Be sure to see my notes regarding substituting quinoa for rice. Quinoa has a much more complete nutritional profile than rice and a similar flavor and texture. If you don’t want to take the plunge all at once, try blending a rice of your choice with quinoa half and half. After learning just how healthy quinoa is, I have been trying to substitute it for other grains wherever possible.
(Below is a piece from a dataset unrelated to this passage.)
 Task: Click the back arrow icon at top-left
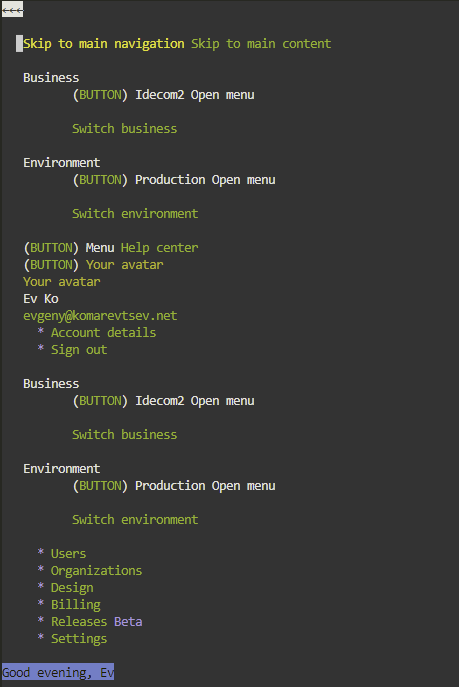pos(12,10)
- 2/3 cup unsweetened coconut milk
- 2 to 3 teaspoons Thai red curry paste
- 1 tablespoon Asian fish sauce
- 3 tablespoons olive oil divided
- 1 1/2 pounds skinless boneless chicken thighs or breasts cut into 1 inch chunks
- Salt and freshly ground black pepper
- 1/2 pound shiitake mushrooms chopped
- 1 tablespoon very finely chopped fresh ginger
- 2 large garlic cloves very finely chopped
- 1/2 cup water
- Steamed rice or quinoa see notes
- In a small bowl, whisk the coconut milk with the curry paste and fish sauce until combined.
- Heat a large skillet. Add 2 tablespoons of the vegetable oil and heat until just smoking.
- Season the chicken with salt and pepper and add it to the skillet in a single layer. Cook over high heat, turning once, until the chicken is browned but not cooked through, 4 to 5 minutes. Transfer the chicken to a plate and pour off the fat in the skillet.
- Add the remaining 1 tablespoon of olive oil to the skillet. Add the shiitake caps and stir-fry over high heat until lightly browned, about 5 minutes.
- Stir in the ginger and garlic, stir-fry for 1 minute. Add the chicken, red curry mixture and the water and bring to a boil. Reduce heat and simmer for 2 to 3 minutes or until the chicken is cooked through.
- Serve over rice, quinoa or a blend of both
Note: Quinoa is healthier than rice and is a complete plant based protein with a lower glycemic index than rice so I substitute it wherever I can. In the batch made for the photos I used a blend of wild rice and quinoa.